We organize information about physical things. Each of us organizes information about things: when we inventory the contents of our house for insurance purposes, when we sell our unwanted stuff on eBay, or when we rate a restaurant on Yelp. Library card catalogs, and their online replacements, tell us what books a library’s collection contains and where to find them. Sensors and RFID tags track the movement of goods—even library books—through supply chains, and the movement (or lack of movement) of cars on highways.
We organize digital things. Each of us organizes personal digital information—email, documents, ebooks, MP3 and video files, appointments, contacts—on our computers, smartphone, ebook readers, or in “the cloud,” —through information services that use Internet protocols. Large research libraries organize digital journals and books, computer programs, government and scientific datasets, databases, and many other kinds of digital information. Companies organize their digital business records and customer information in enterprise applications, content repositories, and databases. Hospitals and medical clinics maintain and exchange electronic health records and digital X-rays and scans.
We organize information about digital things. Digital library catalogs, web portals, and aggregation websites organize links to other digital resources.

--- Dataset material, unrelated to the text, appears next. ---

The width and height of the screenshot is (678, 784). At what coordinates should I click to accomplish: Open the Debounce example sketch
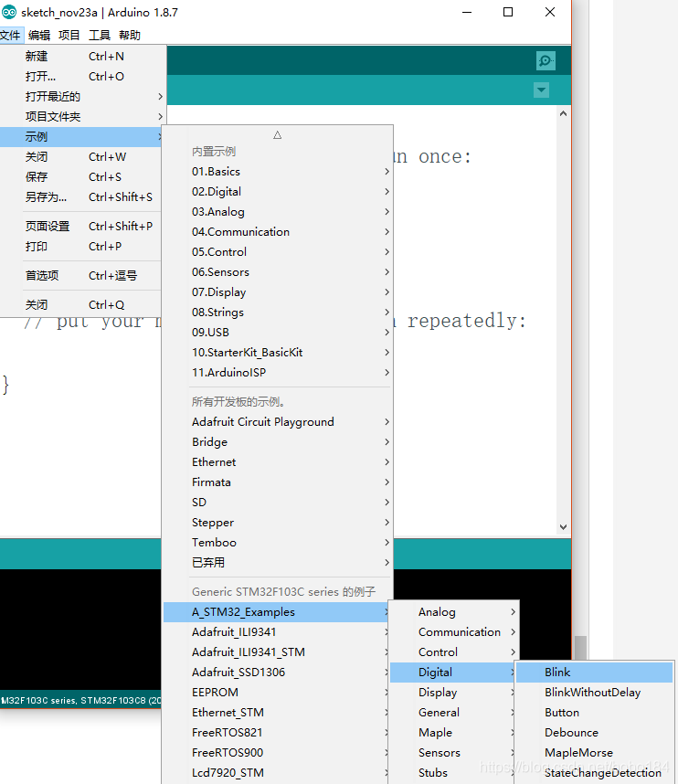(571, 732)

Web search engines use content and link analysis along with relevance ratings, to organize the billions of web pages competing for our attention. Web-based services, data feeds and other information resources can be interconnected and choreographed to carry out information-intensive business processes, or aggregated and analyzed to enable prediction and personalization of information services.
Let us take a closer look at these four different types or contexts of organizing. We contrasted “organizing things” with “organizing information.” At first glance it might seem that organizing physical things like books, compact discs, machine parts, or cooking utensils has an entirely different character than organizing intangible digital things. We often arrange physical things according to their shapes, sizes, material of manufacture, or other intrinsic and visible properties: for example, we might arrange our shirts in the clothes closet by style and color, and we might organize our music collection by separating the old vinyl albums from the CDs. We might arrange books on bookshelves by their sizes, putting all the big, heavy picture books on the bottom shelf. Organization for clothes and information artifacts in tangible formats that is based on visible properties does not seem much like how you store and organize digital books on your Kindle or arrange digital music on your music player. Arranging, storing, and accessing X-rays printed on film might appear to have little in common with these activities when the X-rays are in digital form.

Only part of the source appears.